**What this task involves**: A word-for-word retyping of the listing below is required, with the pictures dropped.

====================

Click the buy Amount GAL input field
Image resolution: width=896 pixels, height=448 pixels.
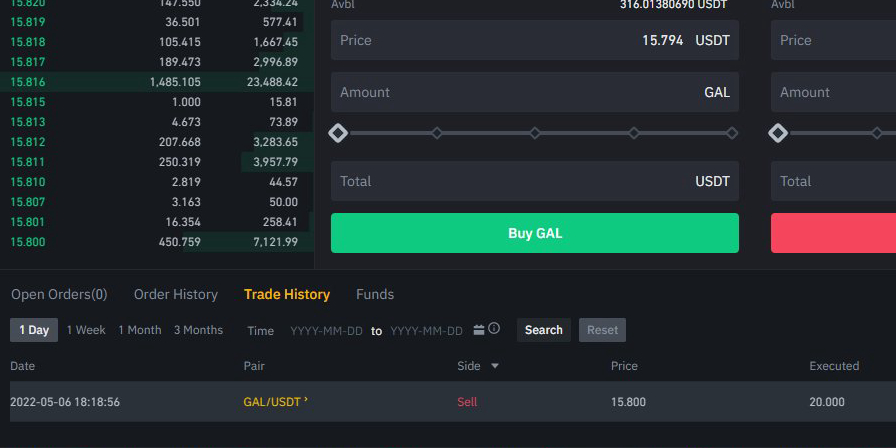pyautogui.click(x=535, y=92)
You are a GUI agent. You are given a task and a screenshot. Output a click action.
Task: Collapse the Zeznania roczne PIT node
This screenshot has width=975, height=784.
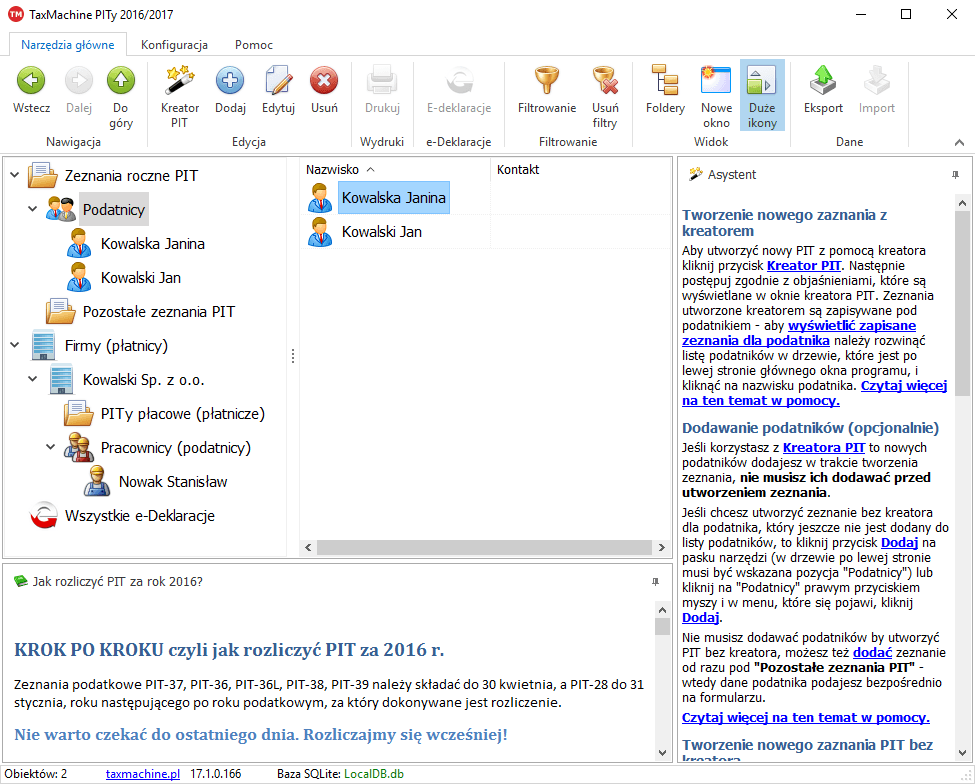click(15, 176)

====================

**Response below**:
Click the buy Amount GAL input field
Image resolution: width=896 pixels, height=448 pixels.
pyautogui.click(x=535, y=92)
You are a GUI agent. You are given a task and a screenshot. Output a click action.
Task: Collapse the Zeznania roczne PIT node
This screenshot has width=975, height=784.
click(15, 176)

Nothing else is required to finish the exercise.